____ Information supplied

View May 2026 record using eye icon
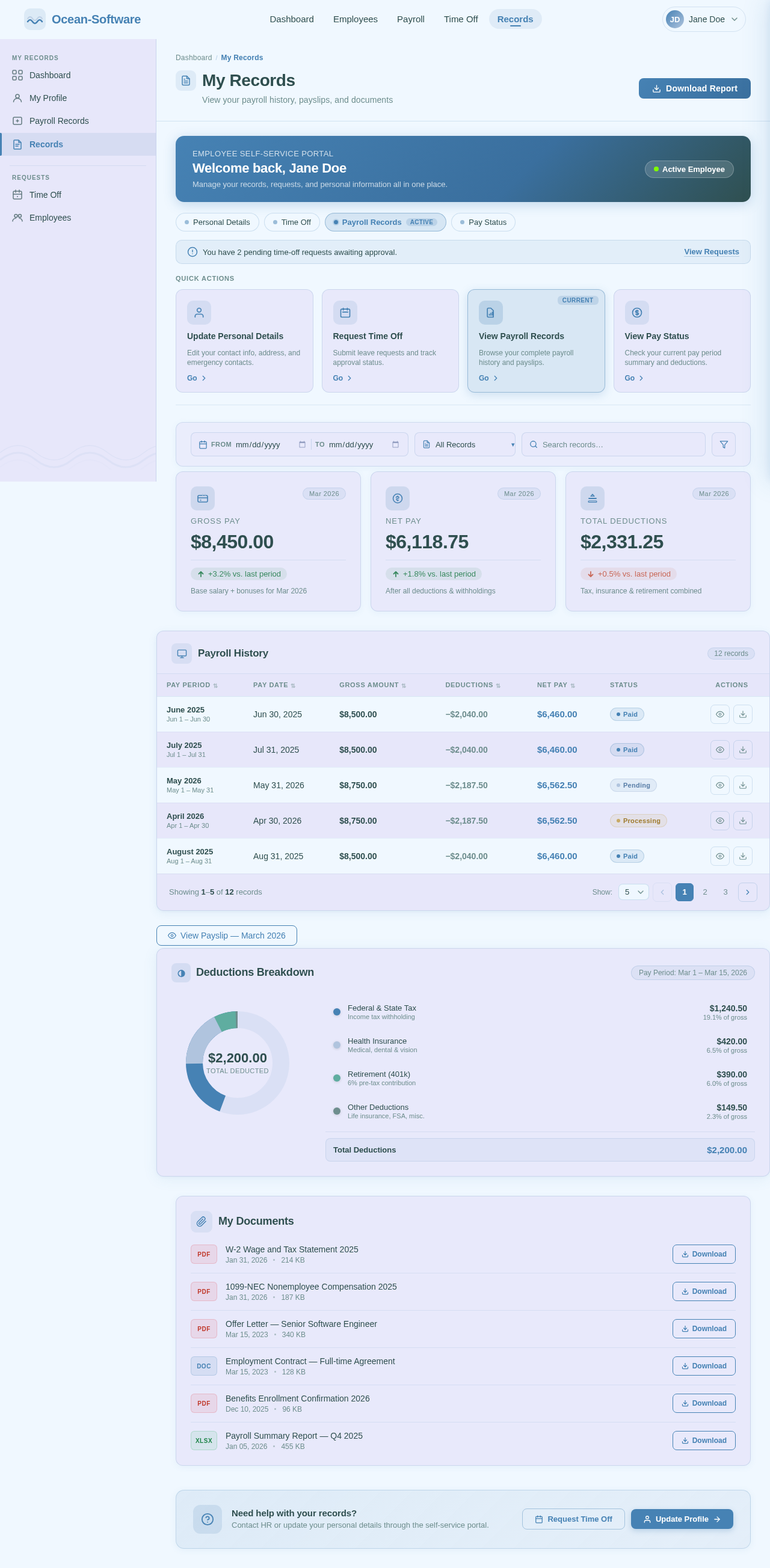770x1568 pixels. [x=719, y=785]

________
____ Information supplied

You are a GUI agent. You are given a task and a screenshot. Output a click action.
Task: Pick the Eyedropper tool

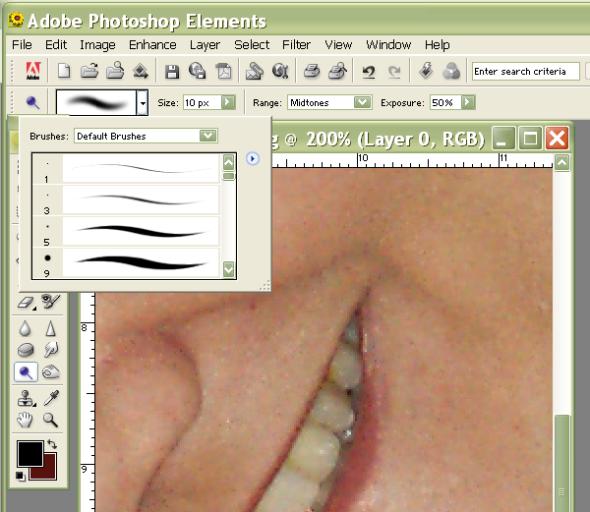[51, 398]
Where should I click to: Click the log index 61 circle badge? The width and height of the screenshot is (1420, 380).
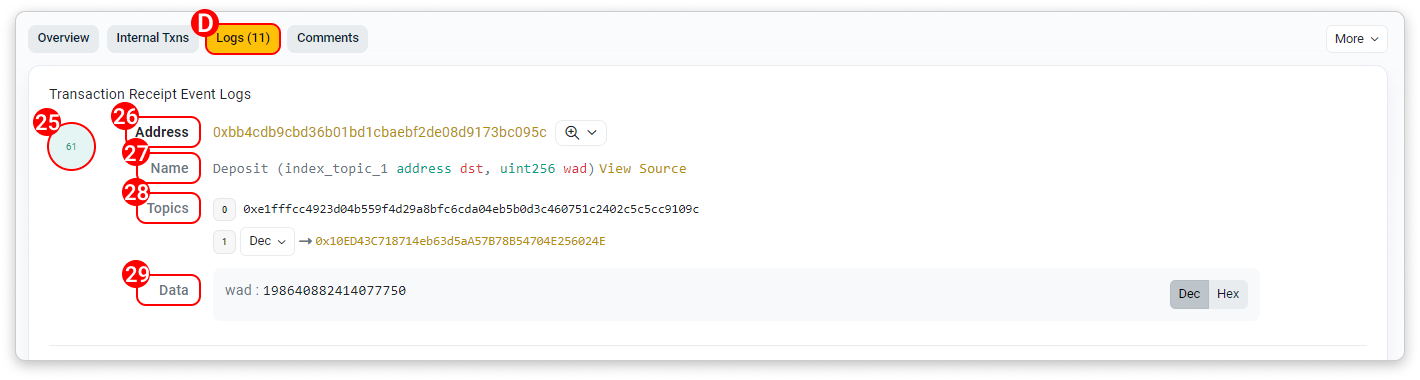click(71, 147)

________
____ Information supplied

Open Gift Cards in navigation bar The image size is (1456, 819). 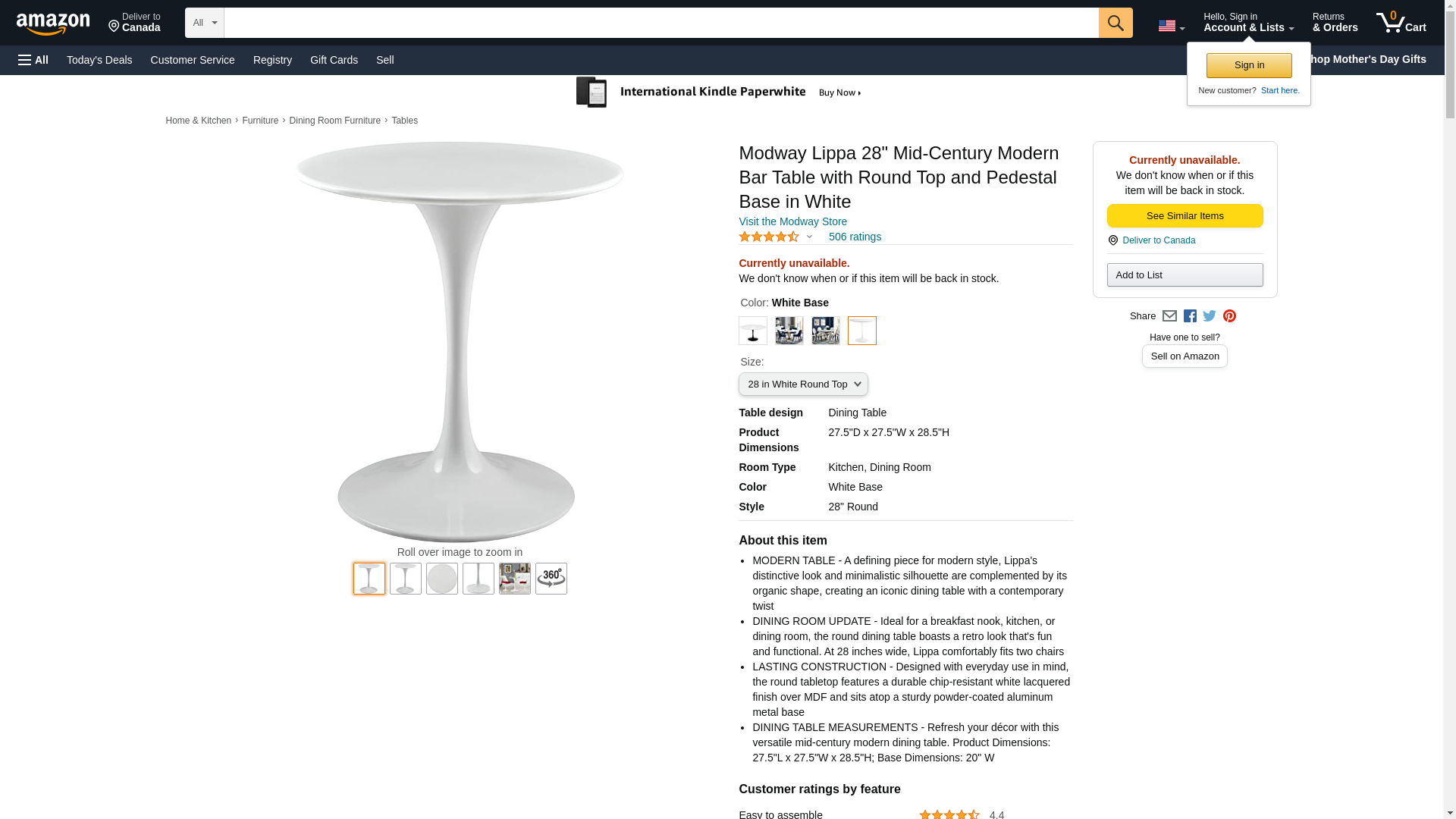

________

§ **Written problem**
Can you recast the data from the line containing "Where should I" through the line containing "click(71, 147)" as a JSON list of strings, one string per line, skipping blank lines and leaving out the pictures?

§ **Written solution**
[
  "Where should I click to: Click the log index 61 circle badge? The width and height of the screenshot is (1420, 380).",
  "click(71, 147)"
]